-- RECORDS PROVIDED --
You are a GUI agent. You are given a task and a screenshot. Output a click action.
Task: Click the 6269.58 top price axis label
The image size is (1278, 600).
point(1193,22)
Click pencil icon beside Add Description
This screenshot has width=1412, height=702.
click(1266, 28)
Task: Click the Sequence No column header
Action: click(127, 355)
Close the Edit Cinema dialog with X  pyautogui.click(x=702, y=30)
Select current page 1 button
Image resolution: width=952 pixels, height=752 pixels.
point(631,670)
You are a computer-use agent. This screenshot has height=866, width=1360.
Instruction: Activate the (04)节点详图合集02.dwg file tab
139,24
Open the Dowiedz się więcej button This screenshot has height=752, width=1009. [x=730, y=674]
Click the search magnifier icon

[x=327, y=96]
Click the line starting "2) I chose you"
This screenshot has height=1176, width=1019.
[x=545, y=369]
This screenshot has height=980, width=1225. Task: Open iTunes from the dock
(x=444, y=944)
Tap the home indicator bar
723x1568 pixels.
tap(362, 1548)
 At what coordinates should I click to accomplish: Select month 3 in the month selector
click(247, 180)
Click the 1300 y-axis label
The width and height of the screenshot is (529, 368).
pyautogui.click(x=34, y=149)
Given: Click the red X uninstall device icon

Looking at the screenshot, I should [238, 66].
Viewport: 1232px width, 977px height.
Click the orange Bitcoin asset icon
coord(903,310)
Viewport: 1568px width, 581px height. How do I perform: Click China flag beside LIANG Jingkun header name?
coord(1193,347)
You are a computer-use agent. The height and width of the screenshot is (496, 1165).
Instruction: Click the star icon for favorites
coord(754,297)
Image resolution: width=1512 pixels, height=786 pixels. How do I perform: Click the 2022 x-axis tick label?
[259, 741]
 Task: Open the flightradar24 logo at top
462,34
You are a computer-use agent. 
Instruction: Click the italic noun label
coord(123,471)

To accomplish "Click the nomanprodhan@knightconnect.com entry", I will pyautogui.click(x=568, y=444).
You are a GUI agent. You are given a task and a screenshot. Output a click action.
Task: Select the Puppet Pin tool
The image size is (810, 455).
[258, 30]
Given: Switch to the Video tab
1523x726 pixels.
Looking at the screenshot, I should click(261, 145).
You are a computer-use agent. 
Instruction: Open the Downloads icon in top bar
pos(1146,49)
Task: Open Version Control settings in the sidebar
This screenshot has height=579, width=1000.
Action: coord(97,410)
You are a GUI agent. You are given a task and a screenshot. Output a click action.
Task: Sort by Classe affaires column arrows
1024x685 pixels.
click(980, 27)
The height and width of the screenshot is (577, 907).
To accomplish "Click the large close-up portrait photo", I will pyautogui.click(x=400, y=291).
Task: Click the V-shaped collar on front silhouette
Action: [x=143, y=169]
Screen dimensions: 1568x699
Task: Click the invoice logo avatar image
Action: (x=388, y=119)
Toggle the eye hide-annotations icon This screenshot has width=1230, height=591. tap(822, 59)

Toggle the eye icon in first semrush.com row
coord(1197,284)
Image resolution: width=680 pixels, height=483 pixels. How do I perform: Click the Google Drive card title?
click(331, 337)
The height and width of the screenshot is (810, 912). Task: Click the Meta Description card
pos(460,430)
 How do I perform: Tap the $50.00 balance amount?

-- TASK ITEM --
The records above should be repeated in full, exactly as given.

-- ANSWER FOR THE TASK --
You are a GUI agent. You are given a task and a screenshot. Output a click action.
Task: Click the 6269.58 top price axis label
The image size is (1278, 600).
point(1193,22)
Click pencil icon beside Add Description
This screenshot has width=1412, height=702.
click(1266, 28)
Task: Click the Sequence No column header
Action: click(127, 355)
Close the Edit Cinema dialog with X  pyautogui.click(x=702, y=30)
Select current page 1 button
Image resolution: width=952 pixels, height=752 pixels.
point(631,670)
You are a computer-use agent. This screenshot has height=866, width=1360.
Instruction: Activate the (04)节点详图合集02.dwg file tab
139,24
Open the Dowiedz się więcej button This screenshot has height=752, width=1009. [x=730, y=674]
Click the search magnifier icon

[x=327, y=96]
Click the line starting "2) I chose you"
This screenshot has height=1176, width=1019.
[x=545, y=369]
This screenshot has height=980, width=1225. Task: Open iTunes from the dock
(x=444, y=944)
Tap the home indicator bar
723x1568 pixels.
tap(362, 1548)
 At what coordinates should I click to accomplish: Select month 3 in the month selector
click(247, 180)
Click the 1300 y-axis label
The width and height of the screenshot is (529, 368).
pyautogui.click(x=34, y=149)
Given: Click the red X uninstall device icon

Looking at the screenshot, I should [238, 66].
Viewport: 1232px width, 977px height.
Click the orange Bitcoin asset icon
coord(903,310)
Viewport: 1568px width, 581px height. How do I perform: Click China flag beside LIANG Jingkun header name?
coord(1193,347)
You are a computer-use agent. The height and width of the screenshot is (496, 1165).
Instruction: Click the star icon for favorites
coord(754,297)
Image resolution: width=1512 pixels, height=786 pixels. How do I perform: Click the 2022 x-axis tick label?
[259, 741]
 Task: Open the flightradar24 logo at top
462,34
You are a computer-use agent. 
Instruction: Click the italic noun label
coord(123,471)

To accomplish "Click the nomanprodhan@knightconnect.com entry", I will pyautogui.click(x=568, y=444).
You are a GUI agent. You are given a task and a screenshot. Output a click action.
Task: Select the Puppet Pin tool
The image size is (810, 455).
[258, 30]
Given: Switch to the Video tab
1523x726 pixels.
Looking at the screenshot, I should click(261, 145).
You are a computer-use agent. 
Instruction: Open the Downloads icon in top bar
pos(1146,49)
Task: Open Version Control settings in the sidebar
This screenshot has height=579, width=1000.
Action: coord(97,410)
You are a GUI agent. You are given a task and a screenshot. Output a click action.
Task: Sort by Classe affaires column arrows
1024x685 pixels.
click(980, 27)
The height and width of the screenshot is (577, 907).
To accomplish "Click the large close-up portrait photo", I will pyautogui.click(x=400, y=291).
Task: Click the V-shaped collar on front silhouette
Action: [x=143, y=169]
Screen dimensions: 1568x699
Task: Click the invoice logo avatar image
Action: (x=388, y=119)
Toggle the eye hide-annotations icon This screenshot has width=1230, height=591. tap(822, 59)

Toggle the eye icon in first semrush.com row
coord(1197,284)
Image resolution: width=680 pixels, height=483 pixels. How do I perform: Click the Google Drive card title?
click(331, 337)
The height and width of the screenshot is (810, 912). Task: Click the Meta Description card
pos(460,430)
 How do I perform: Tap the $50.00 balance amount?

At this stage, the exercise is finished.